Work to be completed -
Could you repeat every record below exactly, leaving out the pictures?

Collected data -
· · · · ·

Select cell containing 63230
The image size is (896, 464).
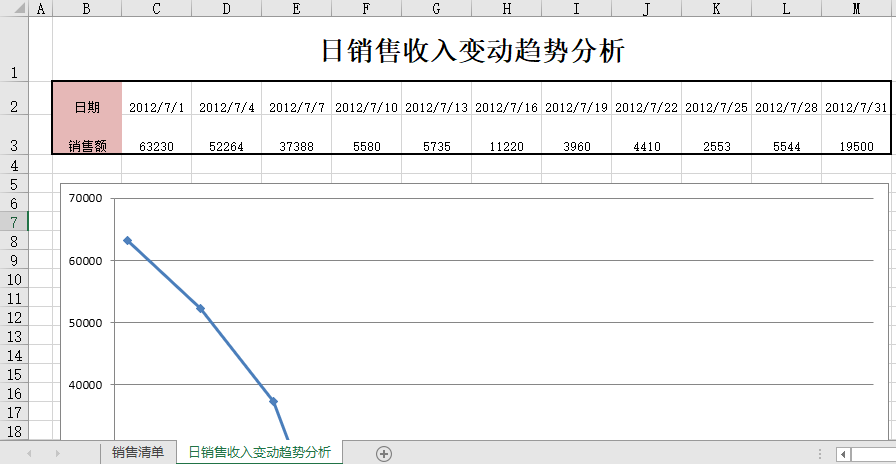(156, 145)
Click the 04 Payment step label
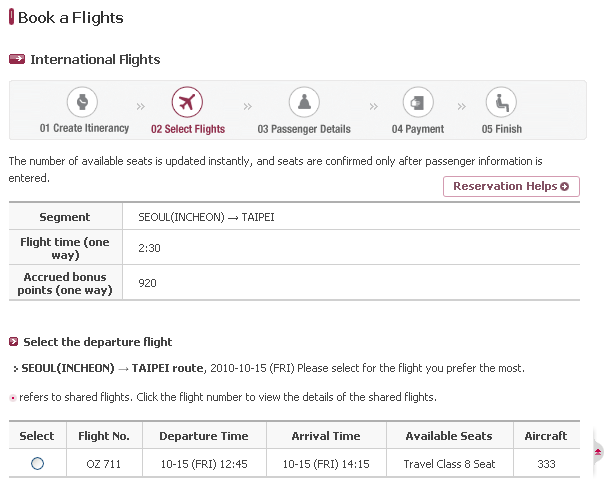Viewport: 610px width, 489px height. [x=417, y=129]
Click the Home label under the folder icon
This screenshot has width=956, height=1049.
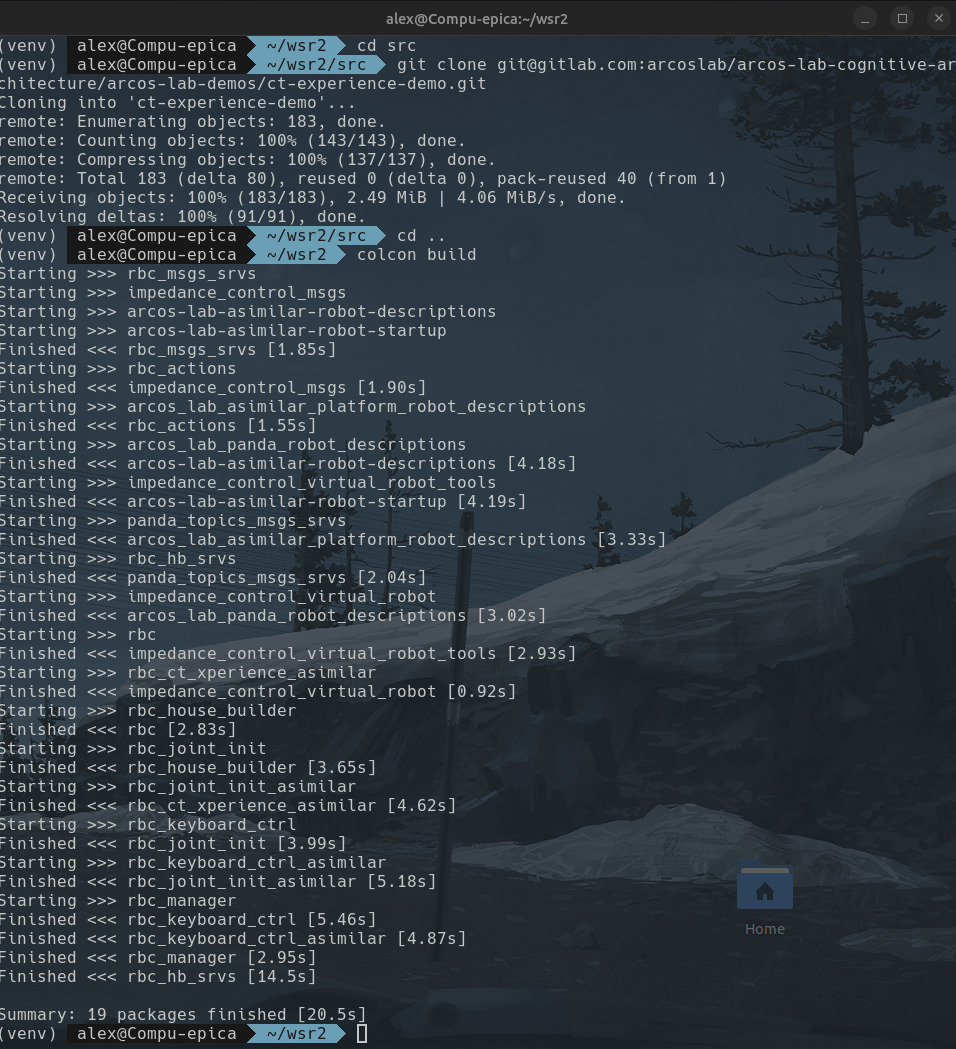click(764, 929)
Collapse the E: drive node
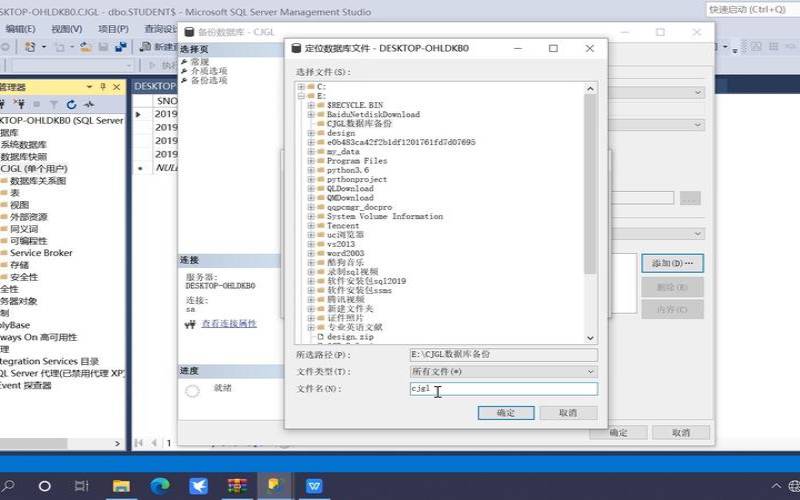The height and width of the screenshot is (500, 800). coord(301,96)
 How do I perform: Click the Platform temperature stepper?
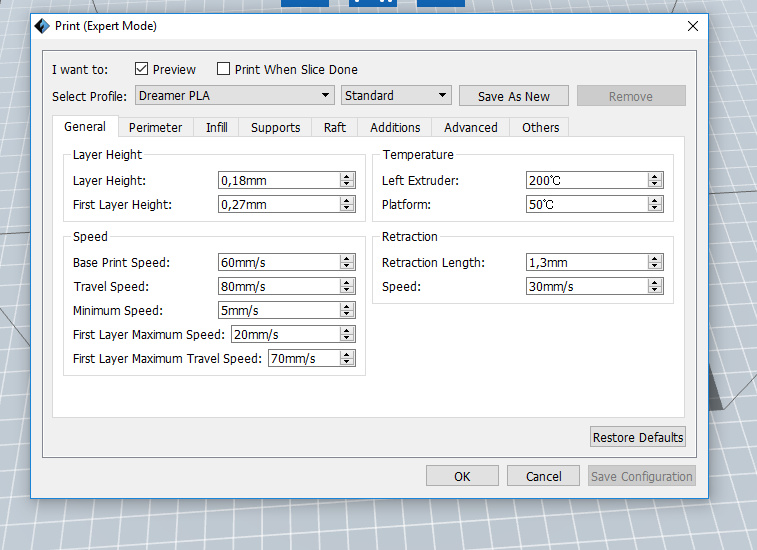click(655, 204)
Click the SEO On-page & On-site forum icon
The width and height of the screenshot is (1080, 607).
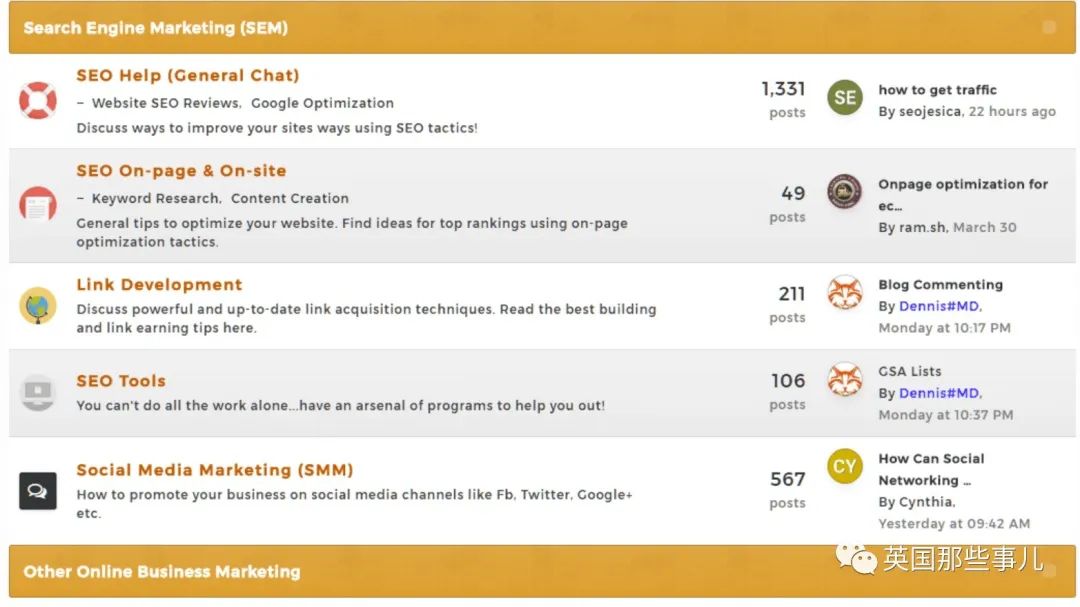38,205
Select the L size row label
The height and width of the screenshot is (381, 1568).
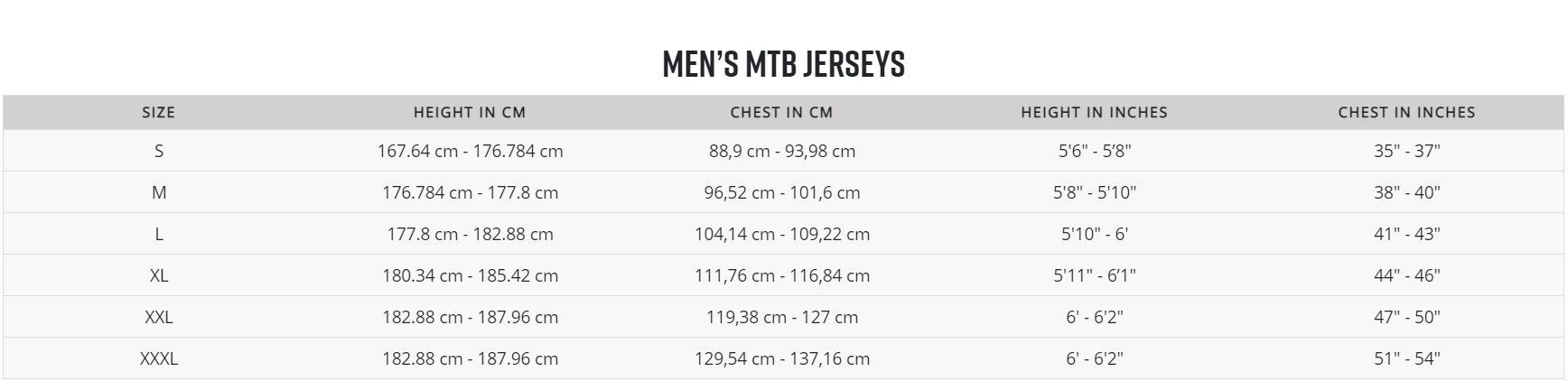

· · · · ·

Answer to this exercise -
Select cell containing 63230
The image size is (896, 464).
(156, 145)
Click the 04 Payment step label
Viewport: 610px width, 489px height. [x=417, y=129]
Click the Home label under the folder icon
This screenshot has width=956, height=1049.
click(764, 929)
Collapse the E: drive node
The height and width of the screenshot is (500, 800). coord(301,96)
 How do I perform: Click the Platform temperature stepper?
click(655, 204)
Click the SEO On-page & On-site forum icon
The width and height of the screenshot is (1080, 607).
38,205
Select the L size row label
The height and width of the screenshot is (381, 1568).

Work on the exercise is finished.